Depuis la fin de l’été, le climat change toutefois sur les sites, car des citoyens s’y présentent désormais à contrecœur — pour conserver leur travail, par exemple. « On se fait dire : “Enwèye, shoote-le, ton crisse de vaccin !” » observe Louis Lejeune, un ambulancier de Trois-Rivières qui fait des tests de dépistage, vaccine la population et transporte des malades quasiment tous les jours depuis le début de la crise. Dernièrement, deux personnes qui s’étaient pointées à la clinique où il fait des injections ont offert 5 000 dollars chacune pour obtenir un faux passeport vaccinal — une proposition déclinée, bien sûr.
Malgré ces manifestations moins glorieuses de la nature humaine, Louis Lejeune retient surtout « l’exceptionnelle solidarité » qui s’est tricotée entre les professionnels impliqués dans la campagne — acupuncteurs, chirurgiens retraités, nutritionnistes… « On apprend à découvrir les compétences des uns et des autres, car souvent dans le réseau, les gens travaillent en silo et il y a des chasses gardées, des préjugés envers d’autres corps de métier. Mais là, les liens qui se créent sont très forts. »
Paul-André Gallant, président de l’Ordre des orthophonistes et audiologistes du Québec et fier vaccinateur, espère que cette « belle interdisciplinarité » survivra à l’expérience de la campagne, car c’est ce qui permettra de désembourber le réseau, acculé au mur faute de main-d’œuvre. « On vient de démontrer ce qu’on peut réaliser quand on profite des aptitudes de chaque acteur dans le système. Bien des résistances sont tombées. »

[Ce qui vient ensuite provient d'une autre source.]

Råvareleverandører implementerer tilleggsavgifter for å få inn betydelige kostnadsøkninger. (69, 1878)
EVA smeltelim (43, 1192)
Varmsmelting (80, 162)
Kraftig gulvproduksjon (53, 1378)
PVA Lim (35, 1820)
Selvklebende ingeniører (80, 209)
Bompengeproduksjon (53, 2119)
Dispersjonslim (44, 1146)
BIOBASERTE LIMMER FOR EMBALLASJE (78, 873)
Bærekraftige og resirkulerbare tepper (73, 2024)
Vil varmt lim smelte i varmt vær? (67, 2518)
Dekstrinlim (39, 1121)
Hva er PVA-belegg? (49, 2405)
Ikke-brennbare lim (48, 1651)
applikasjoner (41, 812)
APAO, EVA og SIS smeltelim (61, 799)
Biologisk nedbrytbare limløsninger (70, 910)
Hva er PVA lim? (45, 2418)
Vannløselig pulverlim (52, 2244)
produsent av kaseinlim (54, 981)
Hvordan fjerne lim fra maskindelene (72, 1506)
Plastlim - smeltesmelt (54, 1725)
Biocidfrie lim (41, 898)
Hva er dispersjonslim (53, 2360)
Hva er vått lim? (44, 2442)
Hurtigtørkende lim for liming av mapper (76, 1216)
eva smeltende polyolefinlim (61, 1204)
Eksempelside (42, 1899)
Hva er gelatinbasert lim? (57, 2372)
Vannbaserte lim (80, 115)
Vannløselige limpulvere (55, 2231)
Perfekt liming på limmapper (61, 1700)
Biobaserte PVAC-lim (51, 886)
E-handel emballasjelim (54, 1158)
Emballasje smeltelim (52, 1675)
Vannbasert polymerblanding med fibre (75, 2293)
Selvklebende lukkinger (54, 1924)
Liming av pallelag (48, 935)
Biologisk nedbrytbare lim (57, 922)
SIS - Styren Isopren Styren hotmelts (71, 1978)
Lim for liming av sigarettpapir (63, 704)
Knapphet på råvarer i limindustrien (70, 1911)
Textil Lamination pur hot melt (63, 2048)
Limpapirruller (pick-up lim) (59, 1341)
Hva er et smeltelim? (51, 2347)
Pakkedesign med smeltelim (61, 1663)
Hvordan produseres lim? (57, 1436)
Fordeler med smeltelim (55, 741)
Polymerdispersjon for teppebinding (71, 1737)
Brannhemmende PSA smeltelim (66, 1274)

Un point de vue partagé par le maître d’œuvre de cette opération historique, Daniel Paré, qui appelle les autorités à poursuivre le décloisonnement des professions et des tâches après la pandémie. Selon lui, cette ouverture a été l’ingrédient magique de la campagne — les gens étaient heureux d’y participer et ça produisait une « énergie positive » sur les sites qui amenait les citoyens à parler en bien de leur expérience, ce qui en incitait d’autres à y aller… « Sans ça, le taux de vaccination aurait peut-être été moindre, et la troisième et la quatrième vague auraient peut-être frappé plus fort. Ça a probablement sauvé des vies. »
Cet article a été publié dans le numéro de janvier-février 2022 de L’actualité.